Exon 1 Htt binds nonspecifically to DNA directly in the absence of other proteins in a polyQ-dependent manner. A, Validation of the DIP technique with known DNA interactors [DNA-binding domains of CBP (GST-CBP4, GST-CBP1), GST-p53] and proteins known not to interact with DNA [GST-only, non-DNA-binding domains of CBP (GST-CBP2, GST-CBP5)]. Exon 1 Htt proteins bind significant amounts of genomic DNA, with expanded repeats (GST-HD32Q and GST-HD53Q) typically binding equivalent or more DNA than wild type (HD20Q). Error bars are SEM (n = 4). B, Exon 1 Htt proteins bind a p53 consensus sequence, as does the nonspecific DNA-binding domain of GST-CBP4. C, Exon 1 Htt proteins interfere with GST-p53 DNA binding. The dashed line indicates the predicted amount of genomic DNA binding (estimated by adding the level of binding of GST-p53 and the exon 1 Htt protein species). D, DNA binding by GST fusion proteins on a transcription factor array shows appropriate binding by GST-p53 to its recognition element (boxed area) in addition to some ectopic binding, some of which is explained through GST-only. The GST-HD20Q binding pattern resembles that GST-p53; however, the polyQ repeat expansion in GST-HD53Q potentiates DNA binding. Binding levels were not normalized, because we assayed the presence/absence of binding only. E, Comparing GST–protein binding ratios (HD53Q/GST-HD20Q) with transcription factor activity in cell lines (STHdh^111/111/STHdh^7/7) shows that transcription factor recognition elements with more binding in HD conditions are those bound by pure mutant exon 1 Htt in vitro (Table 2).

Figure 7.

Mutant Htt may contribute to a more open DNA conformation.
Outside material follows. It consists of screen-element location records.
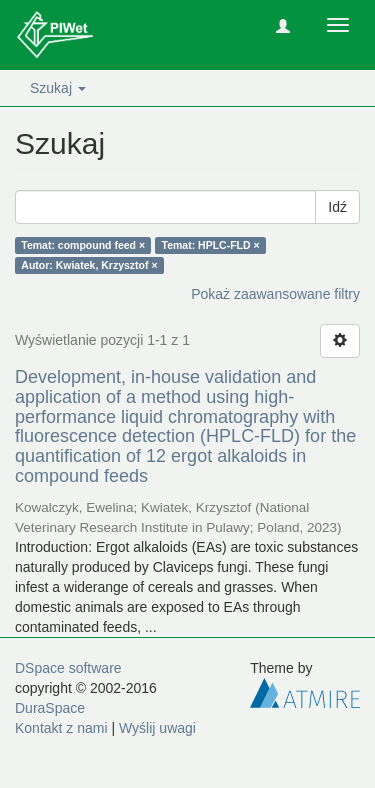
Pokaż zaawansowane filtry (275, 294)
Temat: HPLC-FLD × (211, 245)
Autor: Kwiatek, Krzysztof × (89, 265)
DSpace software (68, 668)
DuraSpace (50, 708)
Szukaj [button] (58, 88)
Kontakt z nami (61, 728)
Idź (337, 207)
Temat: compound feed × (83, 245)
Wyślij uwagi (157, 728)
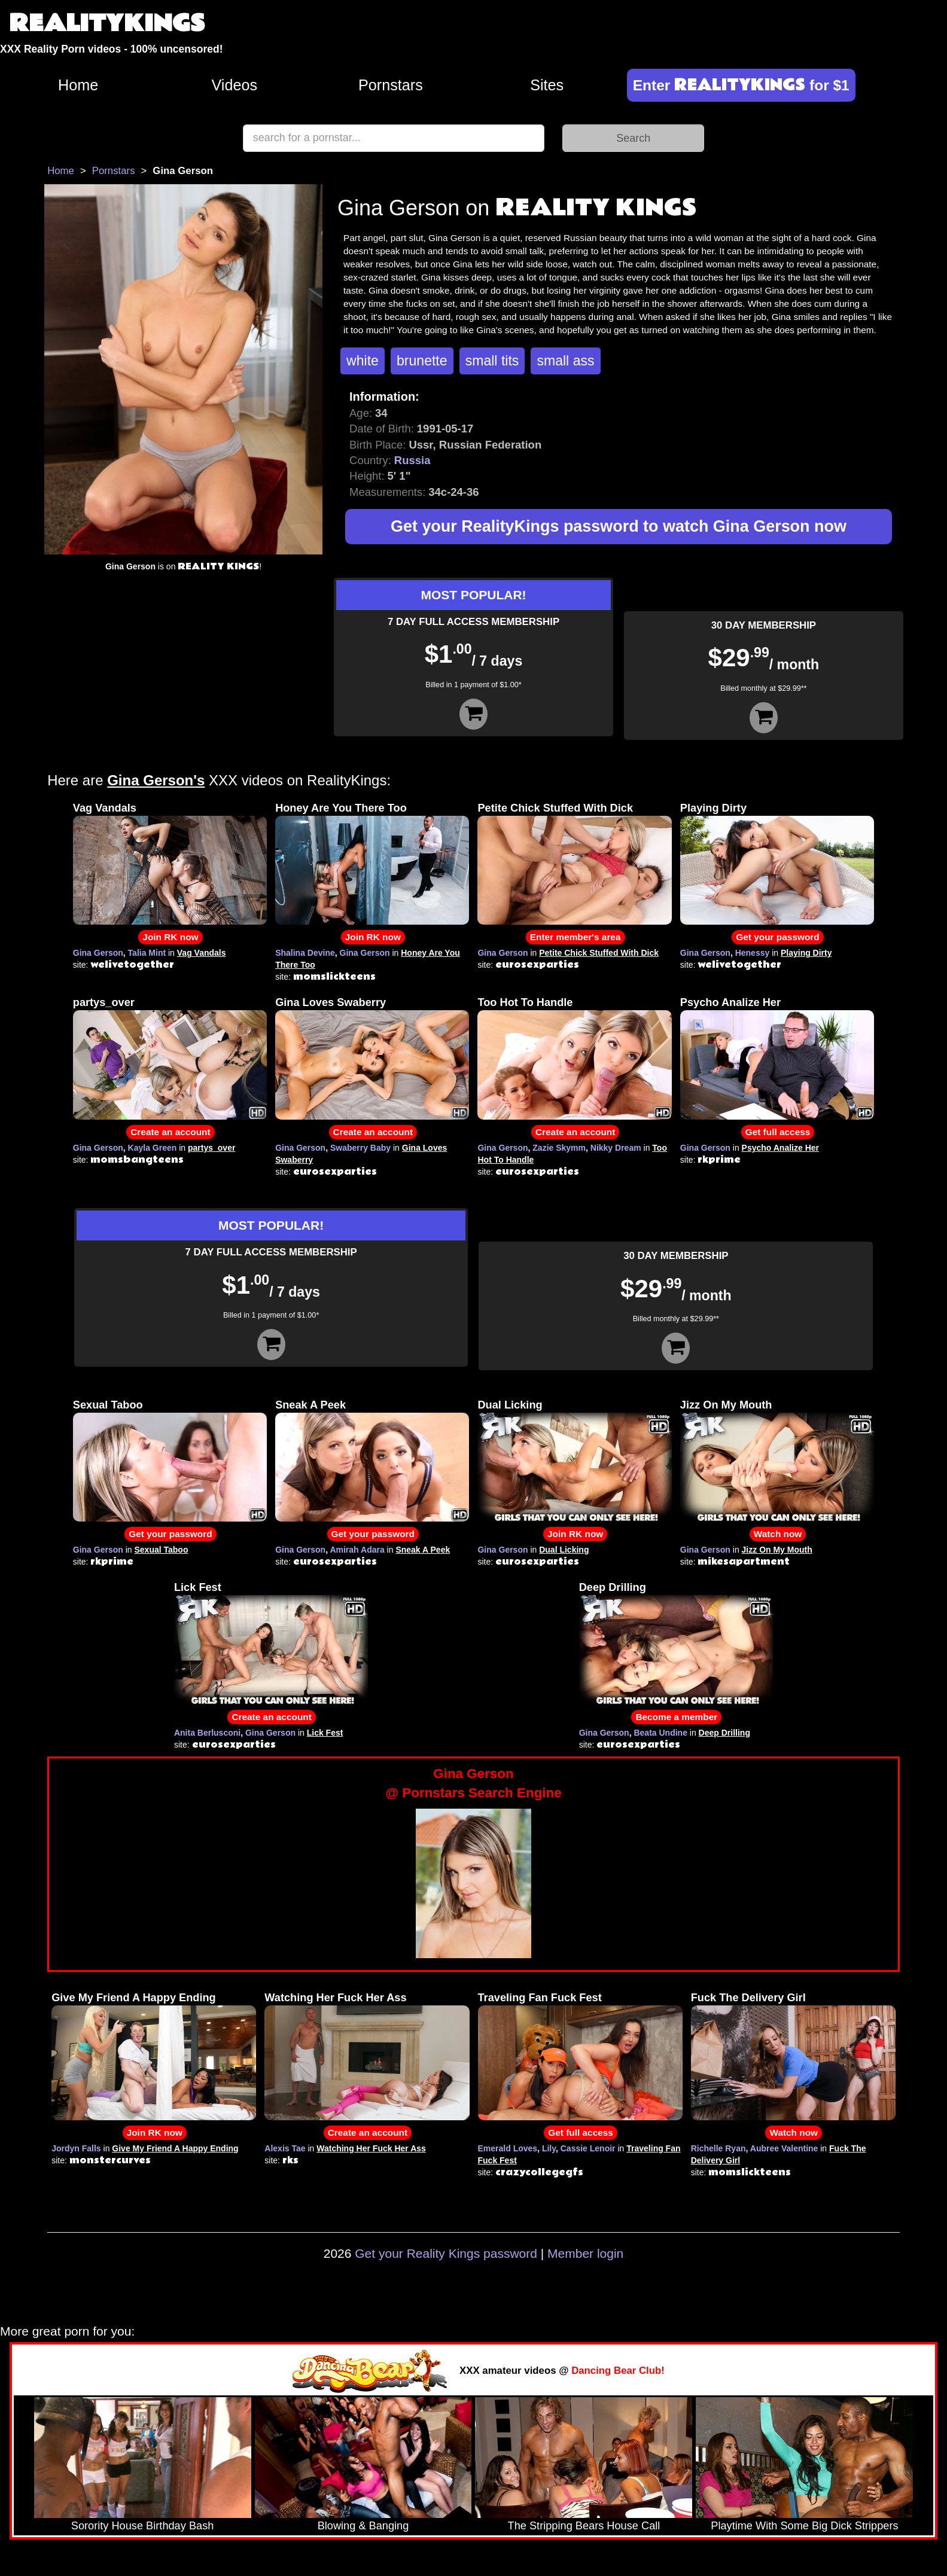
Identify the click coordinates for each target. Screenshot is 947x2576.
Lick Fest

A, Micrococcal nuclease assay on STHdh^7/7 and STHdh^111/111 cell lines show more digestion in the mutant Htt cell lines than the wild-type cell lines, which suggests a more open conformation of DNA, facilitating access of the enzyme. Triangles represent amounts of titrated MNase enzyme (from 2.5 to 12.5 units). Also shown is control genomic DNA from STHdh^111/111 cell lines with 0 units of MNase enzyme. L is the λHindIII DNA ladder. B, Southern hybridization of a cathepsin H (Ctsh)-specific probe to the MNase-digested chromosomal DNA revealed the presence of high-molecular-weight fragments in the STHdh^7/7 cell lines only, with levels of radiolabeled probe binding to high-molecular-weight fragment much higher than levels of high-molecular-weight DNA in the native gel. In contrast, the Ctsh probe hybridized only to low-molecular-weight fragments in the homozygote STHdh^111/111 cell lines, suggesting a more open chromatin conformation accessible to digestion by MNase. Probes specific for other genes have demonstrated a similar pattern (data not shown). C, Exon 1 Htt exerts distinct polyQ-dependent effects on DNA conformation, as assayed by DNA–YOYO-1 fluorescence. Addition of 0.5 μm GST fusion proteins increases the YOYO-1 fluorescent signal, which corresponds to a more open DNA conformation. We observed more fluorescence with addition of GST-p53 than GST-only, as expected. Furthermore, addition of the mutant Htt protein GST-HD53Q induces more fluorescence than the wild-type GST-HD20Q. Quenching of the fluorescence by poly-l-lysine, a DNA condensing agent, confirms the assay. Data shown in C are a representative experiment from four independent trials. Error bars indicate SEM.

Figure 8.

Schematic of wild-type (WT) and mutant Htt mediated effects on genomic DNA. Nuclear-localized mutant Htt facilitates direct Htt–DNA binding, which in turn leads to altered DNA conformation and altered transcription factor (TF) binding, ultimately resulting in gene expression dysregulation. Altered DNA conformation could be reflected in chromatin structure alterations, as suggested by histone modification profiles (Sadri-Vakili et al., 2007).